Task instructions
Update the lines below by replacing "pixels" with "px" wherever it appears, leaving everything else unchanged. Omit the pictures from your answer.

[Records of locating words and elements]

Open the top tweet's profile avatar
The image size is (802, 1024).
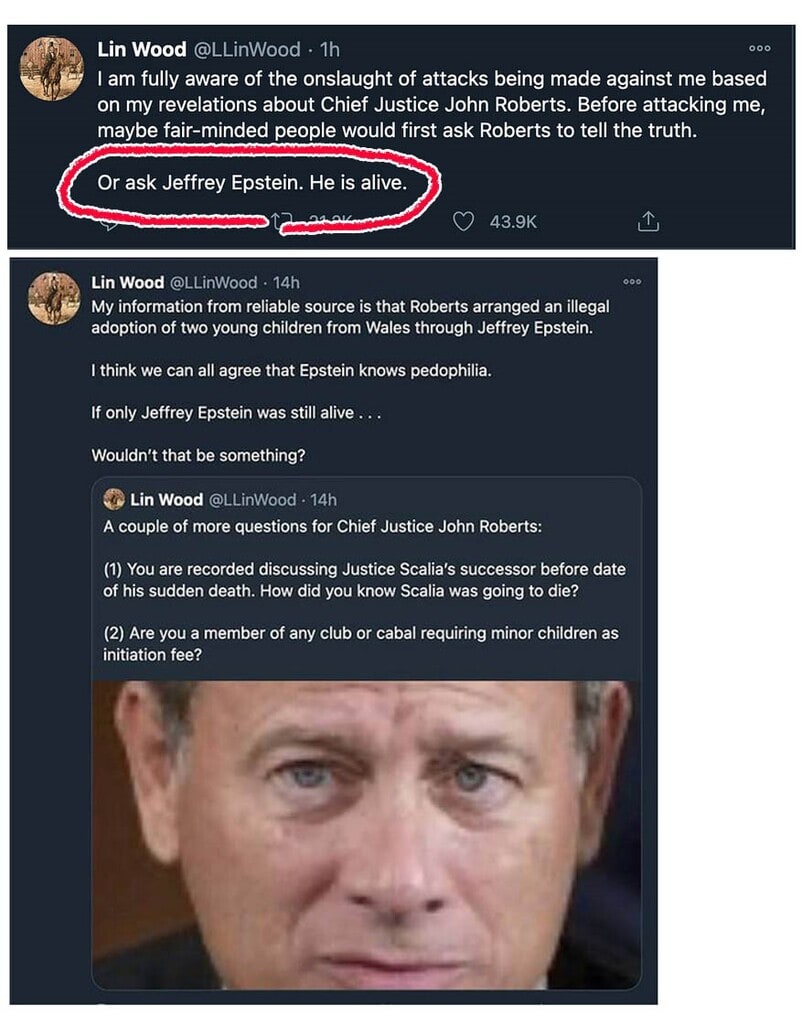[x=52, y=69]
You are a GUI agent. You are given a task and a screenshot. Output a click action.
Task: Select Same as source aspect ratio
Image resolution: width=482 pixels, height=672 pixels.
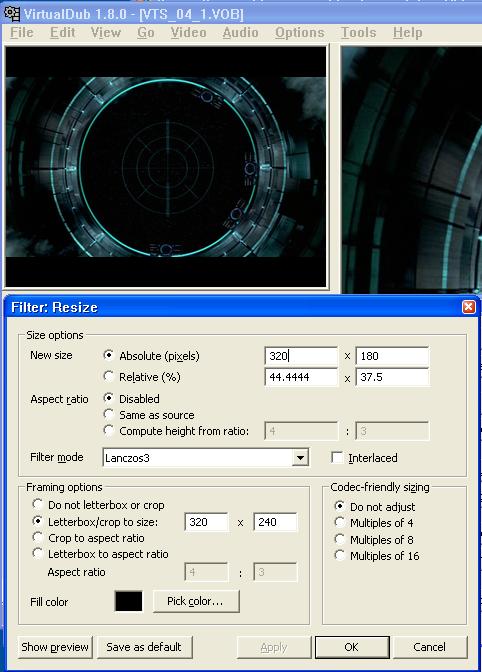tap(108, 414)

Finished task
Open the top tweet's profile avatar
The image size is (802, 1024).
[x=52, y=69]
You are a GUI agent. You are given a task and a screenshot. Output a click action.
Task: Select Same as source aspect ratio
Image resolution: width=482 px, height=672 px.
tap(108, 414)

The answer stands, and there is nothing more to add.